Is There an Application for Personal Finance?
(Yes, There Is.)

It’s not much of a stretch to apply McRaney’s success formula to personal finance. The details might vary, but you can serially avoid catastrophe, and routinely absorb manageable losses, with some combination of insurance and cash reserves.
Having those two elements in your financial program gives you the opportunity to be lucky, to consider new experiences, to be flexible in your responses, and to fail occasionally while having more opportunities to succeed.

In the abstract, this makes sense. But even though insurance and cash reserves improve our odds of being lucky, this knowledge is often overwhelmed by our survivorship bias. It’s hard to ignore the possibility that at least one financially successful person really knows the keys to success. And if they do, why can’t you? Maybe you can – if you also look for the financial failures.

Unlike some other fields, a record of failures in personal finance is available, in the form of bankruptcy filings. In the past 20 years, the most frequent cause of bankruptcy has been large, unexpected medical expenses; a 2015 Harvard University study found medical expenses account for 62 percent of personal bankruptcies in the U.S. The study also reported that three-quarters of those who filed for bankruptcy due to medical expenses had health insurance. What they didn’t have was cash reserves for deductibles and out-of-pocket costs. You won’t hear this from a self-made millionaire, but avoiding a catastrophic medical incident is perhaps one of the “luckiest” things you can do to increase your chances for financial success.

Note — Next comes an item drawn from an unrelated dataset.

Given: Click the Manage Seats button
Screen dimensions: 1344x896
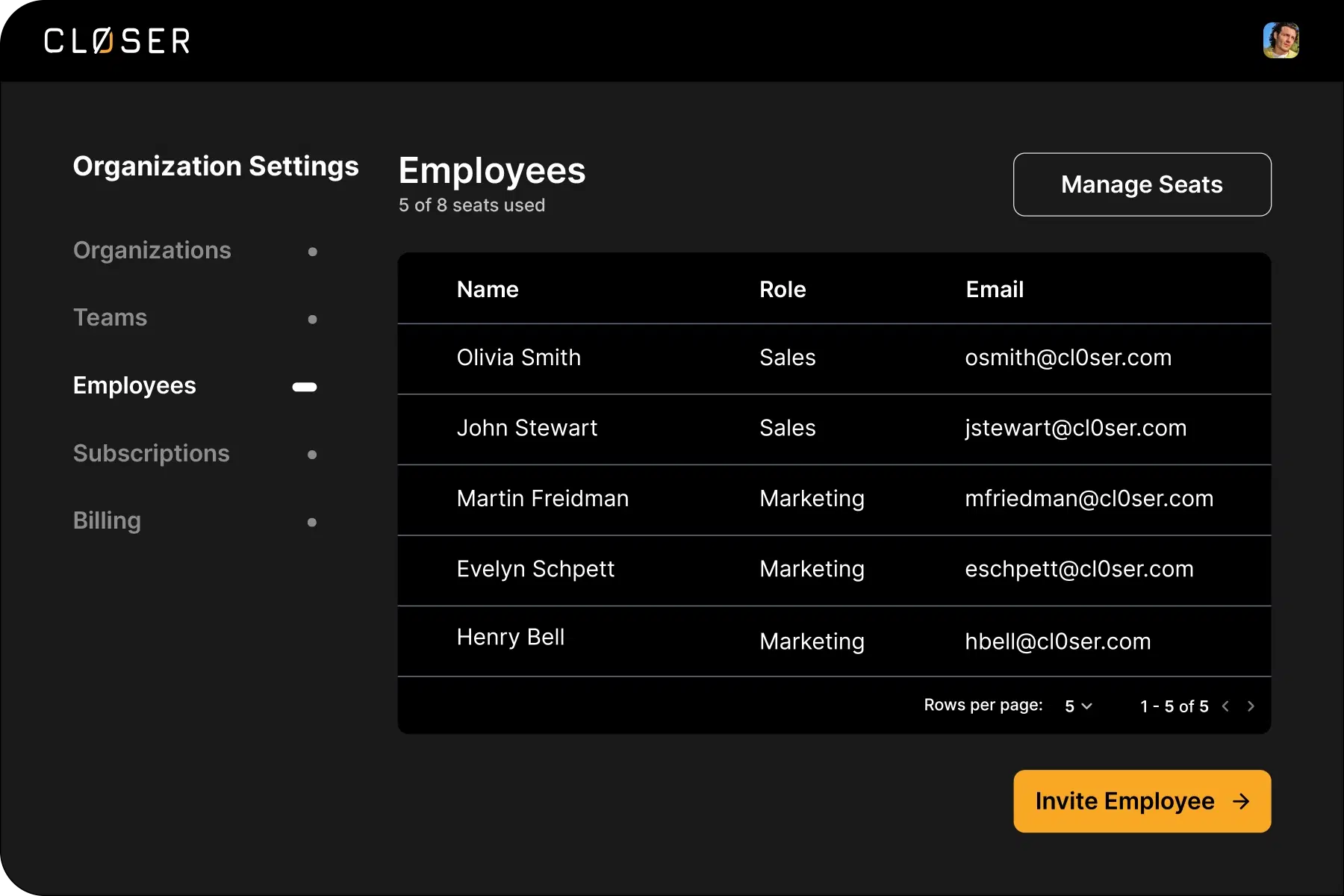Looking at the screenshot, I should click(1142, 184).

Ironically, this insight about avoiding a catastrophic medical event is part of the Microsoft story. In the early 1980s, Paul Allen, one of Gates’ co-founders at Microsoft, was diagnosed with Hodgkin’s lymphoma. The disease and its treatment limited Allen’s participation in the business, fractured his relationship with Gates, and eventually led to his departure from the company in 2000. Allen is still a wealthy individual (he made the Forbes Top 100 list), but he is nowhere close to Gates.

There is a segment of the financial services industry that likes to tout historical performance as a reason to follow their advice. They have 4-star ratings, 10-year track records, etc. But they might just be lucky survivors, not financial wizards.

Because we see cause-and-effect at work in some parts of life, we want to believe it is in everything. But there are too many variables to process and too many things beyond our control.

The insurance-focused financial professionals have it right: Strategies to avoid catastrophic failure and absorb manageable damage are arguably more effective than looking for success secrets from a lucky survivor.